しかし、である。思えば日本でも、僕ら貧しい学生でもデパートや高級ホテルでバイトをすることがある。ラグジュアリーの都市空間が、ローカルに仕事をもたらす。それは何もタイに限ったことではない。
けれどもタイでは、その格差が途轍もなく大きく、さらにその様がより視覚化されている。
バンコク郊外の超巨大モール群・Future Park。巨大スーパーがあり、ちょうどタマサート大とバンコクの間に位置しているため、僕ら学生もよく利用していた場所だ。
この近辺でも、ホテルなど付属ファシリティの建設が為されている。郊外版のジェントリフィケーションと言ってもよい。
しかし、確実にその効果によって生計を立てているローカルの方々がいる。
バイタクの運ちゃん、気前のいい屋台のオヤジ、誰を待ってるのか分からん物売り。
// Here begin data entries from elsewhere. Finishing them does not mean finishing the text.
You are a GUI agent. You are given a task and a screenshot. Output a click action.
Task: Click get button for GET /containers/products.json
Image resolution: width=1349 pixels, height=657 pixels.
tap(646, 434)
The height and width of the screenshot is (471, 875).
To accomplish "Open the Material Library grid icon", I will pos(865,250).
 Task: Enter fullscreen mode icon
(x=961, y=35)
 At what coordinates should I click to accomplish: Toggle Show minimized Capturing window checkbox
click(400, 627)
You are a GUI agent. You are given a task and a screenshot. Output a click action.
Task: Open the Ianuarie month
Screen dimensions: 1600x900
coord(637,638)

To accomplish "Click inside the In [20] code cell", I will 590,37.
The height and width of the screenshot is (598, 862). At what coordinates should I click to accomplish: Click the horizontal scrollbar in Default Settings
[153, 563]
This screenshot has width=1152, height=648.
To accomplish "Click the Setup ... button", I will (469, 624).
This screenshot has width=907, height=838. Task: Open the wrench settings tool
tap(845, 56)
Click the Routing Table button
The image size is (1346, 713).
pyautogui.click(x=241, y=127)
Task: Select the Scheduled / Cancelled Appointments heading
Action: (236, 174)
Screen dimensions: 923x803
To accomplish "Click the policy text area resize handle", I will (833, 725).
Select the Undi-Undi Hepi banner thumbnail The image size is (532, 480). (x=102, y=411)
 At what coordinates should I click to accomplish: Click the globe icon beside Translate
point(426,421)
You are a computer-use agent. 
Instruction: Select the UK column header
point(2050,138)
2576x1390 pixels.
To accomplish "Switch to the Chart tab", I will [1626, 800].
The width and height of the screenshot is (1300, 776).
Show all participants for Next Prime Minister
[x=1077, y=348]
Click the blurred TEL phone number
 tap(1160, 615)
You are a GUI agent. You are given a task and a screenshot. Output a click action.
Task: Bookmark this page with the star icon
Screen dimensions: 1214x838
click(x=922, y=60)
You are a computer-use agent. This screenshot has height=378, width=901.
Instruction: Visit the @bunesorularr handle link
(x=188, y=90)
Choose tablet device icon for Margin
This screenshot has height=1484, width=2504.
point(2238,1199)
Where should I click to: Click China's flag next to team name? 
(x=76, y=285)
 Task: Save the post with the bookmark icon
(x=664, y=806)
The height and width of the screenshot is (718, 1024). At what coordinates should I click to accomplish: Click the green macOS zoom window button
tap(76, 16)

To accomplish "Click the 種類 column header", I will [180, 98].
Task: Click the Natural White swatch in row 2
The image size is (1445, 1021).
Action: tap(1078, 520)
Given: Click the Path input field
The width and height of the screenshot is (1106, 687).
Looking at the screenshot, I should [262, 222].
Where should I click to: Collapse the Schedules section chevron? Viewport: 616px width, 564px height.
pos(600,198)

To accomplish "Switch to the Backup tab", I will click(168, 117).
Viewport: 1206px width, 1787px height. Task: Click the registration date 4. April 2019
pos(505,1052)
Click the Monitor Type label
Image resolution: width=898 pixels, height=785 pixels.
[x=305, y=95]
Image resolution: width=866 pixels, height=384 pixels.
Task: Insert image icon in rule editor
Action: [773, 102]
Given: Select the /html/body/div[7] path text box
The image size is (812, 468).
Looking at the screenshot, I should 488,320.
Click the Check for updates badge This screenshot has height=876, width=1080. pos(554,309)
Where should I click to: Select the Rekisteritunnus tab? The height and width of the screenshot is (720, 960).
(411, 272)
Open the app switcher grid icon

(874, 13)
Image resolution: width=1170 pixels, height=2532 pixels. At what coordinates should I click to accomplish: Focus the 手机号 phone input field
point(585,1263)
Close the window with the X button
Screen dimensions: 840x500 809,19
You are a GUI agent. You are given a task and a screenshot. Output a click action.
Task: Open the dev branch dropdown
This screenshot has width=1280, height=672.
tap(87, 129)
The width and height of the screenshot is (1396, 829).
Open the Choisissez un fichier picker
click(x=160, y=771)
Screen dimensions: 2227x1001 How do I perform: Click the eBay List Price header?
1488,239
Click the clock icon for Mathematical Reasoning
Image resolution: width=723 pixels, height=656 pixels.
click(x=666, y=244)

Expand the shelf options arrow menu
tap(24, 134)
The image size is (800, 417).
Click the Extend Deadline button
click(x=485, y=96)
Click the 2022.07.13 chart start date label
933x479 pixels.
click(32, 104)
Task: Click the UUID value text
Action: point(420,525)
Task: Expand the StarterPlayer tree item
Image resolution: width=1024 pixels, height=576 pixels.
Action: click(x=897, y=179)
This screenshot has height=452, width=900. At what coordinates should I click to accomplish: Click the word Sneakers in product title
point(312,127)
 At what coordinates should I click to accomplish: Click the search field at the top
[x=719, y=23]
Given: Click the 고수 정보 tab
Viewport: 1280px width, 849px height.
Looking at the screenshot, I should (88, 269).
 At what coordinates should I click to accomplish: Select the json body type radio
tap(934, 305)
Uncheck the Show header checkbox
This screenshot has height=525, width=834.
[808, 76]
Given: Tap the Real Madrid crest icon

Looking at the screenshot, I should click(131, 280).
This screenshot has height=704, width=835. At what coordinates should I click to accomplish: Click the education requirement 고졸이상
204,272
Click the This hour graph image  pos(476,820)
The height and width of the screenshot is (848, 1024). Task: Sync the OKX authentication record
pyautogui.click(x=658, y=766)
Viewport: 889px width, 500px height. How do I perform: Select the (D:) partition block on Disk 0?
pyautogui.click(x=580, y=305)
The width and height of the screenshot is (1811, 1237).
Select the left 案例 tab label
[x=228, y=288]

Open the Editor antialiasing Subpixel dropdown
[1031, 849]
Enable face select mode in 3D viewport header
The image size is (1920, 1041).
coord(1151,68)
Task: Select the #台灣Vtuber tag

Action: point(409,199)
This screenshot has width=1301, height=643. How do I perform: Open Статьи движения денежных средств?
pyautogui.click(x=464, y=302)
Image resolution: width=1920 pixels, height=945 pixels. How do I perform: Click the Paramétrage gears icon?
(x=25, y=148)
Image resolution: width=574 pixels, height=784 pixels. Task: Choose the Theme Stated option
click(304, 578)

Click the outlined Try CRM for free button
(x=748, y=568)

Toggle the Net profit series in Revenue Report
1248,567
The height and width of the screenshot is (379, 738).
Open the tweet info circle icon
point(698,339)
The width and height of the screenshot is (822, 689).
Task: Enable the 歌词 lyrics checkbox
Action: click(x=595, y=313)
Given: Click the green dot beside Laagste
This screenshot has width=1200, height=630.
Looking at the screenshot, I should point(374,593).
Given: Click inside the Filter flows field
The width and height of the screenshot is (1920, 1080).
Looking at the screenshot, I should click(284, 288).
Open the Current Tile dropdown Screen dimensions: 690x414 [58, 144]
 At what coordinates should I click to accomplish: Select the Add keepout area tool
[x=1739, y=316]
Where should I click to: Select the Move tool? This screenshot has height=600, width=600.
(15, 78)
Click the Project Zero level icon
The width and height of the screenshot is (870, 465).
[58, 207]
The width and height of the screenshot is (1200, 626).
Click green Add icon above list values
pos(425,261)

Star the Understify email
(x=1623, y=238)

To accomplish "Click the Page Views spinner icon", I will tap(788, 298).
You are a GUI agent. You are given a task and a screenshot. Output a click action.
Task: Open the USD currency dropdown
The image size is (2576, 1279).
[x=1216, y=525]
それら全ての人が、モールによってチャンスを得て、お金を稼いでいる。
ときにUnofficialな営みが、柔軟かつ強かにOfficialを取り巻いている。
そのUnofficialにも、Official化の波が迫っているのが、昨今のバンコクである。
上2枚目の写真。道路左側、トゥクトゥクは客待ちの場所が決められ、行儀よく停車している。お金を出せる運転手のみが客待ちの権利を得て、その取引はOfficialだったり、依然Unofficialだったりする。
道路右側、Central Worldの広場前では、手摺が設けられ、もはや客待ちが制度的にも空間的にも許されない。
上述のバイタクも、ベトナムのように道すがら声を掛けてくる感じではなく、ちゃんとバイタクステーションがあってそこに待機している。Official/Unofficial関係なく、システムはかなり統制されてきている。
EMQUARTIERのGround Floor、広場では度々マーケットが行われる。徹底的に管理されたその場所に、Unofficialが入り込む余地はない。
だから全くローカルに貢献していないのか、といえばそうではなくて、案外近くに住む物売りさんが店を出していたりする。
そもそも遊牧的に仕事をする人も多いから、「ローカル」の意義や定義すら危ういものになってくる。
格差の幅がとんでもなく大きく、しかもそれが街に混在する形で併存しているバンコク。そんな場所で「全員平等、全員幸せ」というのはもはや不可能な気もする。建築や制度ができた時点で、そこは限定された誰かのための空間になり、誰かは排斥される。
そんな歪みを和らげてきた要因の一つは、タイの温和な国民性と、過度にシステム化されないことによる柔軟性、そしてUnofficialityであるように思う。
モールの建設は、ジェントリフィケーションの一つの要因に過ぎない。
本当にジェントリフィケーションが進むのは、街がUnofficialを許容する柔軟性を失った瞬間であるように思う。